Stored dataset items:
——————————

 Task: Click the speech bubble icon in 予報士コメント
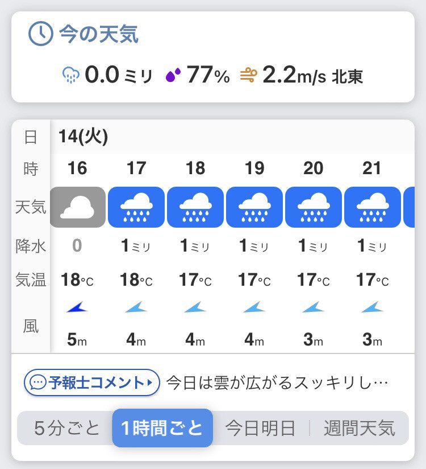pyautogui.click(x=38, y=382)
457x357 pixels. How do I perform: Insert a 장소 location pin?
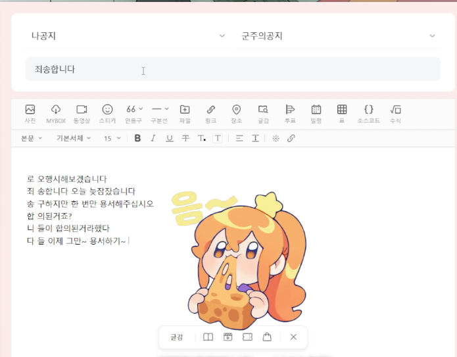click(x=237, y=113)
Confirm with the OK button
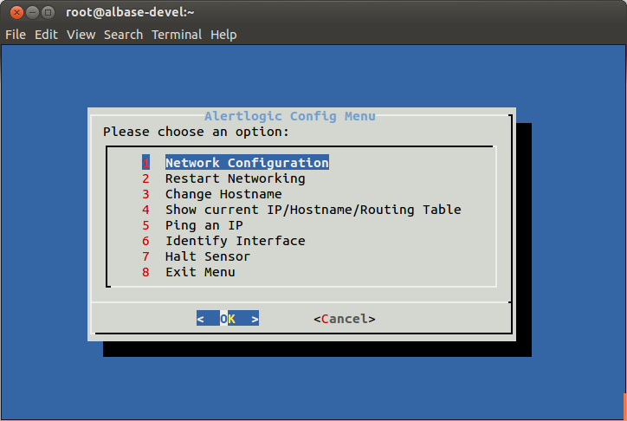This screenshot has height=421, width=627. [228, 318]
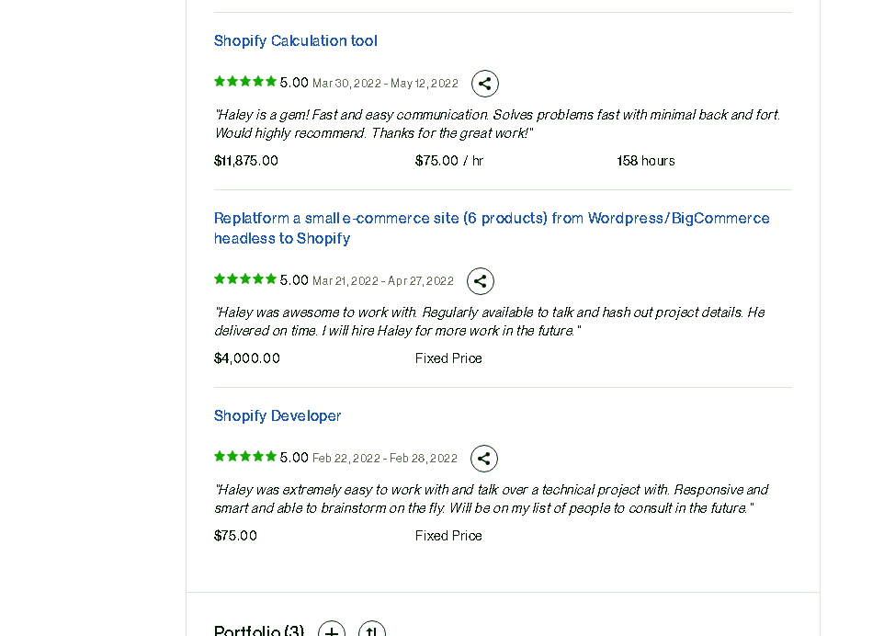Click the stars on Shopify Developer job
Image resolution: width=895 pixels, height=636 pixels.
(244, 457)
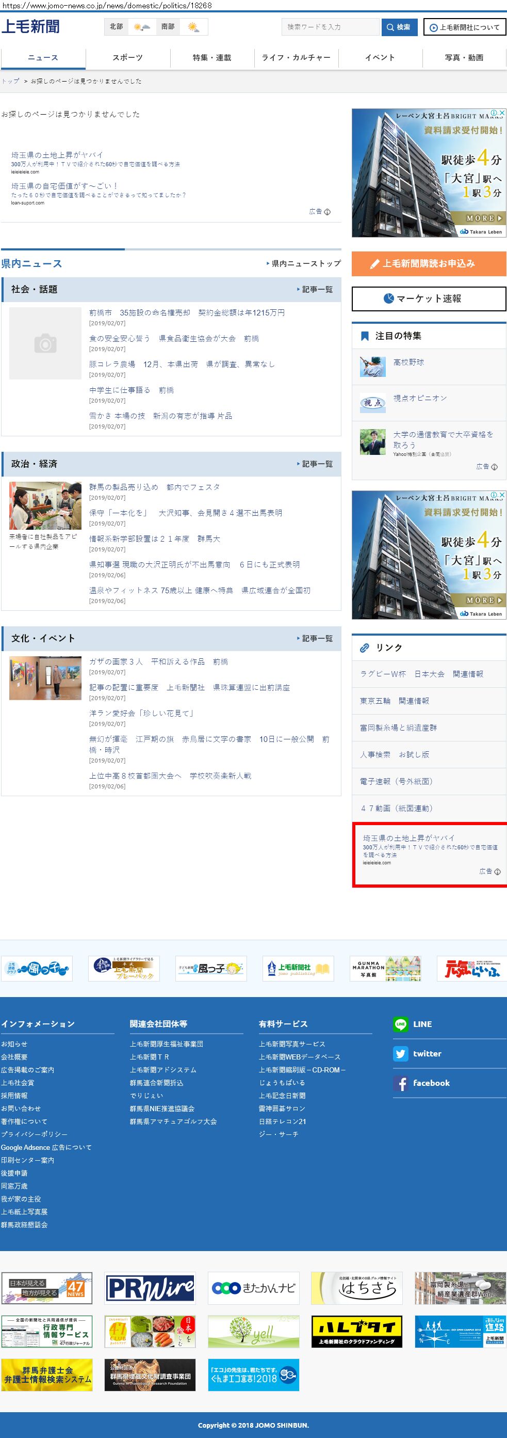Select the スポーツ navigation tab
The height and width of the screenshot is (1438, 507).
tap(128, 57)
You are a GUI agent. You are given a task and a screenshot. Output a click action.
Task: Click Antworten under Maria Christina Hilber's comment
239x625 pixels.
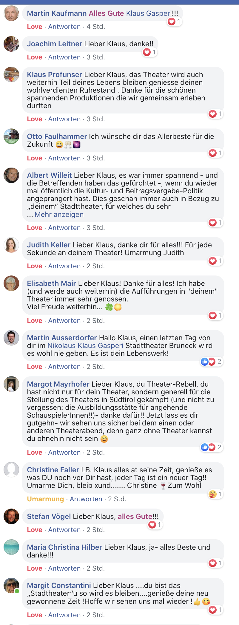click(x=64, y=568)
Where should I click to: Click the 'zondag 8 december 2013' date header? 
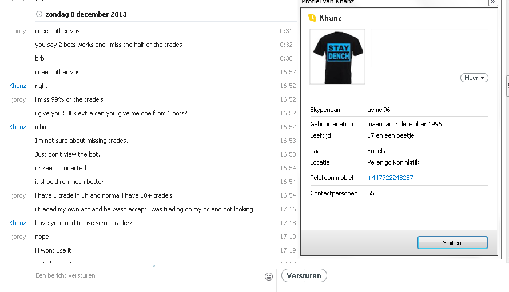(86, 14)
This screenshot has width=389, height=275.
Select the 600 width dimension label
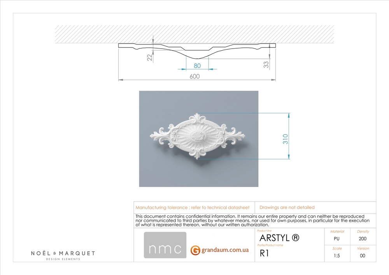[x=195, y=76]
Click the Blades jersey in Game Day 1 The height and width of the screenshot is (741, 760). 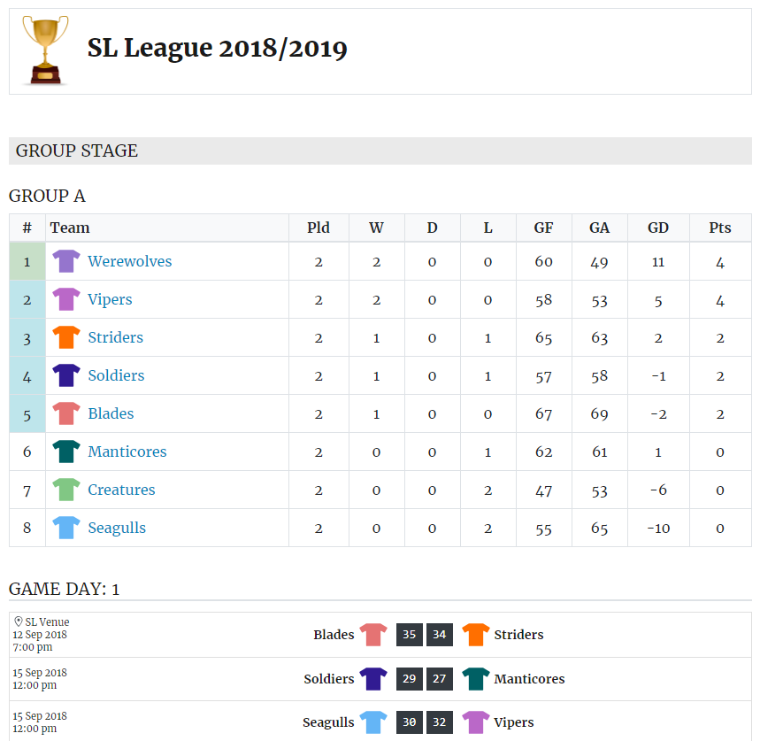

——————————

## EXERCISE OBJECTIVE
Would you please repeat all the data word for word, but without the pictures?

## RESPONSE BOX
 Task: Click the speech bubble icon in 予報士コメント
pyautogui.click(x=38, y=382)
457x357 pixels. How do I perform: Insert a 장소 location pin?
click(x=237, y=113)
Confirm with the OK button
This screenshot has height=421, width=627. [228, 318]
Click the stars on Shopify Developer job
Image resolution: width=895 pixels, height=636 pixels.
(244, 457)
Select the スポーツ navigation tab
The height and width of the screenshot is (1438, 507).
tap(128, 57)
You are a GUI agent. You are given a task and a screenshot. Output a click action.
Task: Click Antworten under Maria Christina Hilber's comment
239x625 pixels.
click(x=64, y=568)
Where should I click to: Click the 'zondag 8 december 2013' date header? 
(86, 14)
This screenshot has width=389, height=275.
Select the 600 width dimension label
[x=195, y=76]
Click the Blades jersey in Game Day 1 The height and width of the screenshot is (741, 760). 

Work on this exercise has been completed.